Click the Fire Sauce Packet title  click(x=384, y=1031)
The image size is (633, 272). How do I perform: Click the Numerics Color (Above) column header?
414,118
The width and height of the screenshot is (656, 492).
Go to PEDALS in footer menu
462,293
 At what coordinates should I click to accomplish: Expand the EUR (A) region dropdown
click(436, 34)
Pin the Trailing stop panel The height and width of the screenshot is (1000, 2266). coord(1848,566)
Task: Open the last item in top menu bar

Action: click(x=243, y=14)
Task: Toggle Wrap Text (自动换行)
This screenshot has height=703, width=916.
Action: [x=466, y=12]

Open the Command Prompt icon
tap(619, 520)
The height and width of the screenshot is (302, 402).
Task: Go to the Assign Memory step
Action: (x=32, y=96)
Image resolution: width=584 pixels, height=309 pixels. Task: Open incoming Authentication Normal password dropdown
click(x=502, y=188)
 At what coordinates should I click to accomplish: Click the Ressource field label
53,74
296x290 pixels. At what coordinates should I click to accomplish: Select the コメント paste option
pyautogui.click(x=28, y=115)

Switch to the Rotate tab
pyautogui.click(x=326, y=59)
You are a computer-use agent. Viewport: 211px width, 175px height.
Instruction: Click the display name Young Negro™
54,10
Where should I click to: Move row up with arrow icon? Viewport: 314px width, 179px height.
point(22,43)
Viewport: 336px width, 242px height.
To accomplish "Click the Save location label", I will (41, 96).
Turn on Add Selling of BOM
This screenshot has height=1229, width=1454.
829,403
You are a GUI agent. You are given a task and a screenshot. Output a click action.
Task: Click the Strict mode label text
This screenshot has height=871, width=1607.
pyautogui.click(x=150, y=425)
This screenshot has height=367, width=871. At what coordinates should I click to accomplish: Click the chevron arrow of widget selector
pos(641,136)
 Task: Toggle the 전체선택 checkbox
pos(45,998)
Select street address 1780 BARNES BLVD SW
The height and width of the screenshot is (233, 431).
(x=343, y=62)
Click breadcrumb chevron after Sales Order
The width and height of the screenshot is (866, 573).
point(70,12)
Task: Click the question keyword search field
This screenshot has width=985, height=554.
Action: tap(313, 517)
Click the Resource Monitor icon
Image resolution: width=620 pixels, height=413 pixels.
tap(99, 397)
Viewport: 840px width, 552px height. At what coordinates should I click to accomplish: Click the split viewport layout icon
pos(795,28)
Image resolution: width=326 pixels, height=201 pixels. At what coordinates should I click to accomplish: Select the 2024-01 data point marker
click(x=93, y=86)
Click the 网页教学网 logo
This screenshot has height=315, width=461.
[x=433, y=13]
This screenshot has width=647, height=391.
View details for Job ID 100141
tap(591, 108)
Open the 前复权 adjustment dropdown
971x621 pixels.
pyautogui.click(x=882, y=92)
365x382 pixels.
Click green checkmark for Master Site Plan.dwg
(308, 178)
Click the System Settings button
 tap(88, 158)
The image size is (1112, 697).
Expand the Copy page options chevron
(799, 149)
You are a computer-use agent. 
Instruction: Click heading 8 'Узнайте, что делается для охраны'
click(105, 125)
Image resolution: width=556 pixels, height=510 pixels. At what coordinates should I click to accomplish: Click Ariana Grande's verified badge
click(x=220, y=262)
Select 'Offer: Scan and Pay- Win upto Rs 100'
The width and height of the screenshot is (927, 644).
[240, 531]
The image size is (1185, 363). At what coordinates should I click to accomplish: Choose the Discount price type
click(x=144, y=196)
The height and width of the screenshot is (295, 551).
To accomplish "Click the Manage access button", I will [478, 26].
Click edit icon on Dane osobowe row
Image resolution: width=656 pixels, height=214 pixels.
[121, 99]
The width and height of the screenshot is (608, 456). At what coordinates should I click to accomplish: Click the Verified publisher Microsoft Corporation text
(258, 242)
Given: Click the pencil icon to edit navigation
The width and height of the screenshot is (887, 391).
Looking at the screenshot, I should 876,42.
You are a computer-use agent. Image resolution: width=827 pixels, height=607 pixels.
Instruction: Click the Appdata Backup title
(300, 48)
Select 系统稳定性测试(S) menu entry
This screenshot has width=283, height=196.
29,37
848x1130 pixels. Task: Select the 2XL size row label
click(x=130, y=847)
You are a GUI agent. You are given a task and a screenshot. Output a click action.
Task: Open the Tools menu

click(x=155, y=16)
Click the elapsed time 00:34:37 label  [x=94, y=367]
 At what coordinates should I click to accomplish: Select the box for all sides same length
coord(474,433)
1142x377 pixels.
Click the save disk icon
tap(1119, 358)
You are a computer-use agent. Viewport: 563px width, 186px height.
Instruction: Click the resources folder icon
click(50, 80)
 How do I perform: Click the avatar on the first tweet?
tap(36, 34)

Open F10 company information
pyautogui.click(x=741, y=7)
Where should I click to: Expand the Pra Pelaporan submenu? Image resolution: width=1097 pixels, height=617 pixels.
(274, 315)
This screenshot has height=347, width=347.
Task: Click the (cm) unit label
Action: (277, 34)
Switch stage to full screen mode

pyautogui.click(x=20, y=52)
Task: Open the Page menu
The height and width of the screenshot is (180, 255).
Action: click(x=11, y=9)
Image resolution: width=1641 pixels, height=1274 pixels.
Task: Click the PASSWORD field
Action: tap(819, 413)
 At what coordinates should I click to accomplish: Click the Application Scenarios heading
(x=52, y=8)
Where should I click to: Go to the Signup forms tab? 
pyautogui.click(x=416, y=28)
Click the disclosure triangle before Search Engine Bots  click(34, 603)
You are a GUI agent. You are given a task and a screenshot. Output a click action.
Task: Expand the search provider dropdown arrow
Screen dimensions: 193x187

****************

#### Task statement
The answer must be every line of the data that contains the word "computer".

#### Exercise result
You are a computer-use agent. Viewport: 211px width, 175px height.
You are a computer-use agent. 
You are a computer-use agent. Image resolution: width=827 pixels, height=607 pixels.
You are a computer-use agent. Viewport: 563px width, 186px height.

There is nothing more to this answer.